The PLCO is a large, multicenter, population-based randomized trial designed to determine the effects of screening on cancer-related mortality with a median of 12.5 years of follow up. We evaluated the associations between calcium intake and the risks of incident colorectal adenoma (1,147 cases), recurrent adenoma (855 cases) and incident colorectal cancer (697 and 578 cases in intervention and control arms, respectively) among 108,563 PLCO participants aged 55 to 74 years. Odds ratios (OR) and 95% confidence intervals (95%CIs) for incident adenoma and recurrent adenoma, and hazard ratios (HR) and 95%CIs for colorectal cancer incidence were calculated using unconditional logistic regression models and Cox proportional hazard models after adjusting covariates.
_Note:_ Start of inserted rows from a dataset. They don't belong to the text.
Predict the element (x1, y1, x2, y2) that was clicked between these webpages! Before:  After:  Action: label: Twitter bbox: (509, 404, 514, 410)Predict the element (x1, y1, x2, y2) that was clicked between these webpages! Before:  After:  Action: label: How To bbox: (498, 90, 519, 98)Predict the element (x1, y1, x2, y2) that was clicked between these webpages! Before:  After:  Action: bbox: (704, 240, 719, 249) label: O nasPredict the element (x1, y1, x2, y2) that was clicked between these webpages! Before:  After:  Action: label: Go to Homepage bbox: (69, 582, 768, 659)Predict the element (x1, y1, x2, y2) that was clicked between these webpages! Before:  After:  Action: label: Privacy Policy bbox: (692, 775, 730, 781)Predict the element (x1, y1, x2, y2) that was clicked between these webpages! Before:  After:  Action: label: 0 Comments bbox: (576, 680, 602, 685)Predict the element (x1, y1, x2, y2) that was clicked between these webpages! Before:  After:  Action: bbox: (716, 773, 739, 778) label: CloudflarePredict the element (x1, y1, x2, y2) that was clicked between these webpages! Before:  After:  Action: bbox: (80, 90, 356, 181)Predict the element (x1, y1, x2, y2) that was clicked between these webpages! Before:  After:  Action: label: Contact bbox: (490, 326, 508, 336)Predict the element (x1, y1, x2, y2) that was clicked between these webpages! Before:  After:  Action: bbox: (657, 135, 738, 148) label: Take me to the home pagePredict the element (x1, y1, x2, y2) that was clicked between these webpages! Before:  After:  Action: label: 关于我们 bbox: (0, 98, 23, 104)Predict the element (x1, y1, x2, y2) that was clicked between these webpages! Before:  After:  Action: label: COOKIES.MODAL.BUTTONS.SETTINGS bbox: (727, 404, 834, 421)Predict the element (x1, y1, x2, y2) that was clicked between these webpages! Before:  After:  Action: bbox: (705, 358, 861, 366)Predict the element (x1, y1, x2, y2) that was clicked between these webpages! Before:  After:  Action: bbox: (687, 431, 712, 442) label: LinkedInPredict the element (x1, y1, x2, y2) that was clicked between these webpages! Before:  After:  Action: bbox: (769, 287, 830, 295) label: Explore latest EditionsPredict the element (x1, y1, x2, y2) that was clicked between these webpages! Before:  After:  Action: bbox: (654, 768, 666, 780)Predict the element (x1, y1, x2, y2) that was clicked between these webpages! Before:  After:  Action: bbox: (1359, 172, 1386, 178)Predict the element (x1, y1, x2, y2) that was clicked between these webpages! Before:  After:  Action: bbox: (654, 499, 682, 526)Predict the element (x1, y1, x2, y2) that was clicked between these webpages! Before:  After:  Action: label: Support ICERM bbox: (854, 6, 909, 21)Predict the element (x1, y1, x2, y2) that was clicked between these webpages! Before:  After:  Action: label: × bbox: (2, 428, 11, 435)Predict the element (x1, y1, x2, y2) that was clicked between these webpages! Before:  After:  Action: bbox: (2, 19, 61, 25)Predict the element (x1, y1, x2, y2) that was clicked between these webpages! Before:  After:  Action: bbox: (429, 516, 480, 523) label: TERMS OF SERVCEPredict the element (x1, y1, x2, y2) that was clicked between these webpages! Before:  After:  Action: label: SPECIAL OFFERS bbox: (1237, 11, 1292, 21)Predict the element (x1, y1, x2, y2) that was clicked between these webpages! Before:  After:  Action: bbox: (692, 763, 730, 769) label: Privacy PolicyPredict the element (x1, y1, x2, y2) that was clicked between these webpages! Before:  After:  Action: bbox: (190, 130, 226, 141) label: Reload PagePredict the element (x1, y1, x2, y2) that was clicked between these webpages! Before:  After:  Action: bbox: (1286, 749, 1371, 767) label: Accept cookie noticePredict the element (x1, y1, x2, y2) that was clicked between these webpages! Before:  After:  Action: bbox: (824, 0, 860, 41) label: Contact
Compared to low calcium intake (<600 mg/day), higher intakes of calcium were not related to a reduced risk of incidence adenoma, but significantly associated with a reduced risk of advanced/multiple adenomas (p for trend, <0.05). Further, the significant inverse association only appeared when calcium:magnesiuim intake ratios between 1.7 and 2.5. No significant association was observed between Ca intake and risk of adenoma recurrence. In the control arm, we found, compared to low calcium intake, higher intakes of calcium were associated with significantly reduced risks of incident colorectal cancer, primarily distal cancer. Again, we found the inverse association may primarily appear in those with calcium:magnesiuim intake ratios between 1.7 and 2.5. In contrast, in the intervention arm (i.e. screening with flexible sigmoidoscopy), overall, we did not find any significant associations.
Intake of calcium may be more strongly related to reduced risks of incident advanced/multiple adenoma and incident colorectal cancer among those without active screening with flexible sigmoidoscopy than to recurrent adenoma and incident colorectal cancer risks among those with active screening with flexible sigmoidoscopy.
Citation Format: Jing Zhao, Xiangzhu Zhu, Martha J. Shrubsole, Todd L. Edwards, Edward L. Giovannucci, Wei Zheng, Qi Dai, PLCO Project Team. Calcium to magnesium intake ratio and colorectal carcinogenesis, results from the Prostate, Lung, Colorectal, and Ovarian cancer screening trial. [abstract]. In: Proceedings of the 107th Annual Meeting of the American Association for Cancer Research; 2016 Apr 16-20; New Orleans, LA. Philadelphia (PA): AACR; Cancer Res 2016;76(14 Suppl):Abstract nr 1739.